J’ai pris l’architecture en pleine figure. Des volumes, des lumières, des matériaux. Un espace impossible à représenter. Un univers qui exigeait une appréhension par l’ensemble du corps, contraint de se déplacer pour comprendre l’espace. Une réalité dont aucune photographie n’aurait pu rendre compte parce que l’image n’a que deux dimensions et que je touchais du doigt, ici, la présence et le pouvoir de la troisième dimension.
Cette fois, j’y étais en plein : dans des volumes emboîtés d’une façon si souveraine que le vide devenait visible et que l’espace lui-même devenait lyrique. L’architecture prenait corps, au sens précis du terme.
On ne se relève pas d’une telle révélation.
Pendant la suite du voyage, j’ai accédé à des bonheurs que je n’avais pas soupçonnés. Mies, Gropius, Bruno Taut, étaient donc autre chose que des idées, et je pouvais parcourir leurs réalisations en jouissant de leur travail exactement de la même manière que je pouvais jouir de Matisse, de Picasso, de Dos Passos ou de Garcia Marquez. L’architecture pouvait donc susciter de telles joies ? Et je les avais si longtemps ignorées ? Il ne restait qu’à rattraper le temps perdu.

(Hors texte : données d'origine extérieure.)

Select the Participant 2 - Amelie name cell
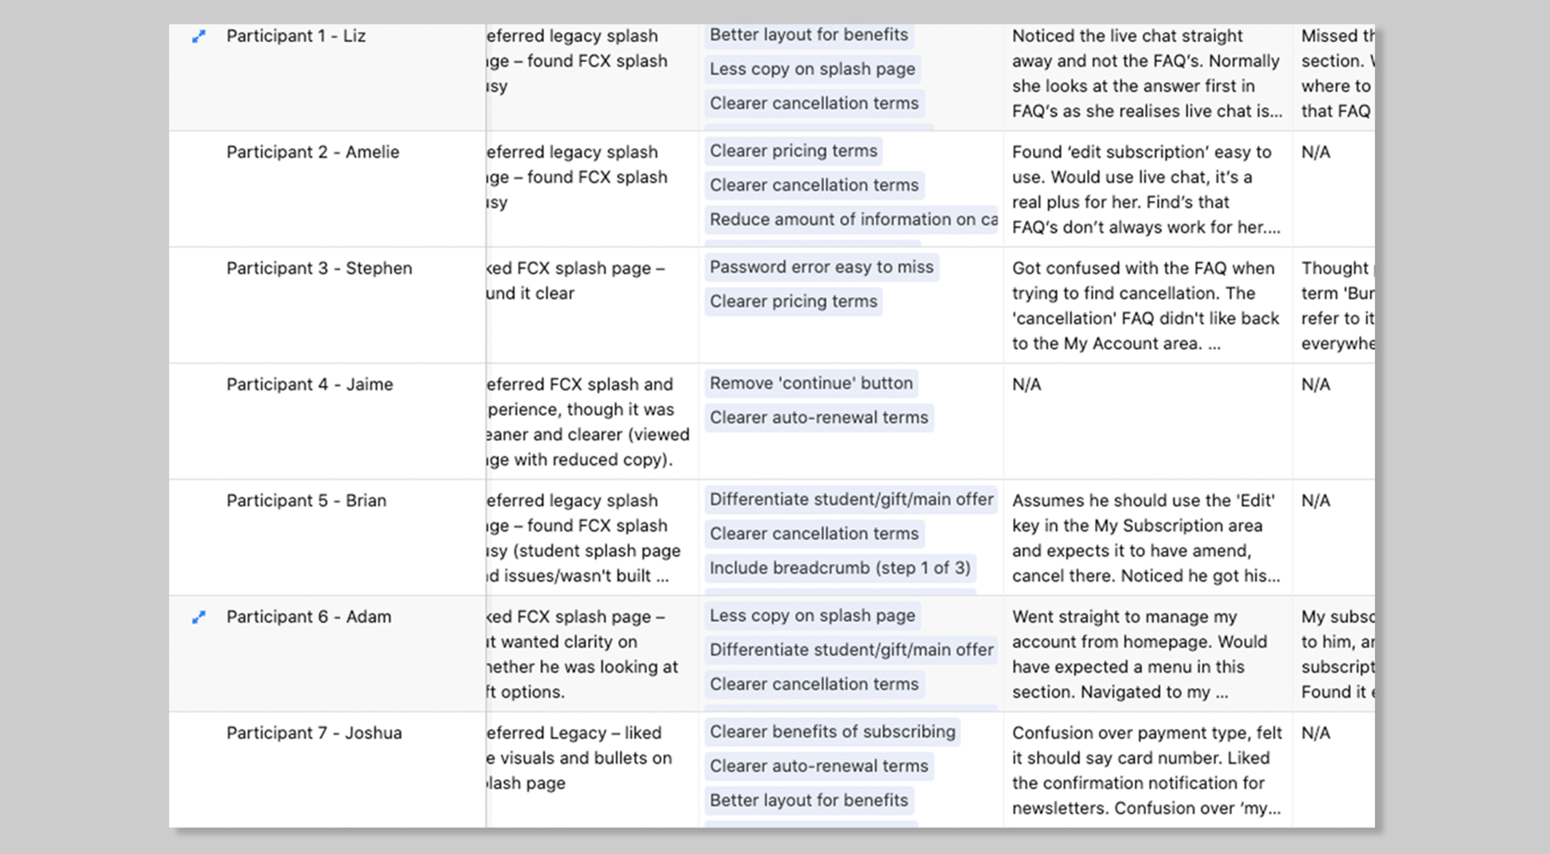1550x854 pixels. [312, 152]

C’est ainsi que j’ai vécu des émotions de lumière et de pierre, à Conques, au Thoronet, dans la crypte d’Orcival, comme dans des bâtiments contemporains (la lumière zénithale dans une bibliothèque de Kahn en Californie, un jeu d’ombres dans un temple de Wright à Chicago, un silence tout à fait particulier dans un musée de Scarpa à Palerme).
Parfois, ces bonheurs surgissent dans des endroits inattendus : quelques recoins dans l’escalade du dôme de Saint-Paul par exemple, ou l’étrangeté d’un dessous de pont autoroutier à Glasgow. Souvent, ils naissent dans des balades en ville où tous les éléments bâtis semblent s’enchaîner dans une mécanique merveilleusement exacte. Parfois même ils apparaissent dans un paysage qu’une intervention architecturale révèle si justement qu’il semble soudain chanter (c’est l’impression que j’ai eue en découvrant Sénanque par la route qui surplombe l’abbaye).

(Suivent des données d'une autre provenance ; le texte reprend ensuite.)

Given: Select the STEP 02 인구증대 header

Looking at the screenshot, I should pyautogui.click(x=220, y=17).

Pendant un certain temps, j’ai eu la candeur de croire que tous les architectes partageaient ces ravissements. Je ne connaissais pas encore cette catégorie d’architectes que l’architecture effraie.

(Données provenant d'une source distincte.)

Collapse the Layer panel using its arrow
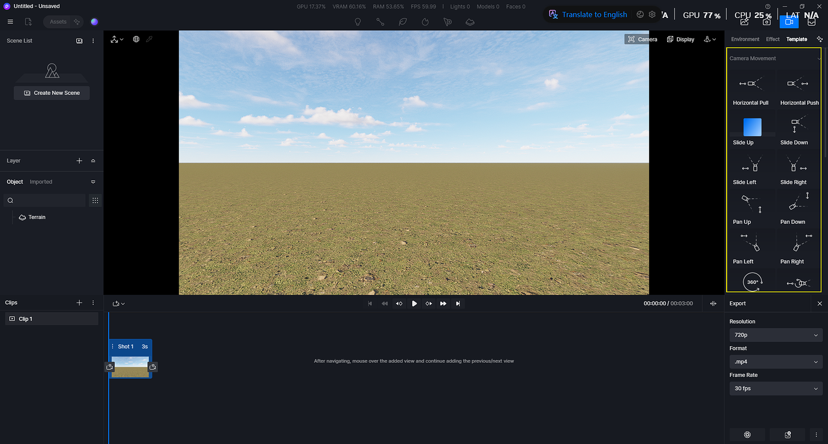Screen dimensions: 828x444 pos(92,160)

Il leur faut du sûr, du récité, de l’analysé : du contrôlé. C’est ce qu’ils nomment l’intelligence. Singulière intelligence qui néglige le velouté d’une ombre et interdit la jouissance. Malheureuse intelligence qui oublie que le corps sait penser. Triste intelligence, qui manifeste une telle peur des bonheurs. Pauvre intelligence qui croit qu’un savoir universitaire doit toujours précéder la conception.
Ces esprits secs professaient dans une école provinciale où je travaillais également. J’ai plaint leurs étudiants : on n’enseigne jamais bien quand le propos se fonde sur la peur.
J’aurais préféré que ces jeunes gens rencontrent des hommes de l’art qui les aident à ressentir et à comprendre comment le beau jeu des formes peut fabriquer du plaisir. C’est pour ma part ce que j’essaie de faire, même depuis ma position excentrée de sociologue. Hélas, bien peu d’experts en sciences humaines partagent cette vue. Ils ne savent pas ce qu’ils perdent.
Je sais, moi, ce que je gagne, et à qui je le dois. Je ne remercierai jamais assez mes amis architectes d’avoir été mes professeurs de bonheur.